Subjects who do not complete up to 35 administrations (approximately 2 years) of study treatment and discontinue for reasons other than pathology-confirmed persistent high-risk disease, high-risk recurrence, or disease progression will continue to have posttreatment tumor assessments until disease progression is documented, initiation of a non-study cancer treatment, withdrawal of consent, becomes lost to follow-up, or follow-up for a maximum of 5 years, whichever occurs first.
Subjects who discontinue study treatment for pathology-confirmed persistent high-risk disease, high-risk recurrence, or disease progression will not continue to have study defined posttreatment tumor assessments and will instead enter Survival Follow-up.

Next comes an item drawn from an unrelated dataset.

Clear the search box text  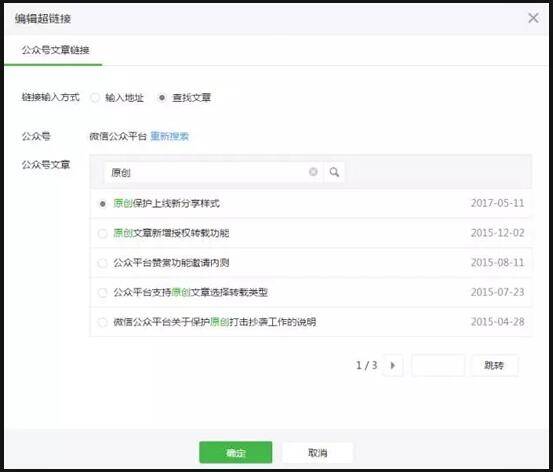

All participants will be followed for overall survival and bladder status until death, withdrawal of consent, or the end of the study
SENTINEL-1
(MIBC)
Status: Active, Recruiting
This research study aims to find out if we can safely administer a drug called Hexaminolevulinate (HCl) dye and look for possible cancer spread in the abdomen using blue light. Currently, Hexaminolevulinate (HCl) is used to look at the main bladder tumor during surgery, because it makes bladder cancer cells appear pink under blue light. The standard of care therapy for muscle-invasive bladder cancer (MIBC) is radical cystectomy to remove the bladder, followed by pelvic lymph node dissection to remove possible areas of cancer spread to the lymph nodes. In this study, we want to see if any of the lymph nodes appear to contain cancer under blue light before we remove them during surgery.
Keynote-B15
(MIBC Cisplatin Eligible)
Status: Active, Recruiting
This trial is testing enfortumab vedotin (EV) + pembrolizumab (pembro) given before and after surgery in people with muscle-invasive bladder cancer (MIBC). Pembro has been approved alone or with other drugs for certain cancers. Pembro in combination with other drugs has not been approved for people with bladder cancer. EV has been approved in the USA only for people with bladder cancer. Getting pembro with EV before and after surgery for MIBC is considered experimental.
RAD-VACCINE MIBC
(MIBC Cisplatin Ineligible)
Status: Active, Recruiting
The purpose of this research is to determine if we can safely treat muscle-invasive bladder cancer with SASNLIMAB (also known as PF-06801591) and radiation therapy in combination. The standard of care therapy for most muscle-invasive bladder cancers (MIBC) is to administer chemotherapy before RC. However, chemotherapy is not recommended for certain patients, mainly due to pre-existing medical conditions like poor kidney function. If you are ineligible to receive chemotherapy or do not wish to, then you will be considered for this clinical trial. During this clinical trial, we will see if giving the study drug and radiation therapy works better than surgery alone.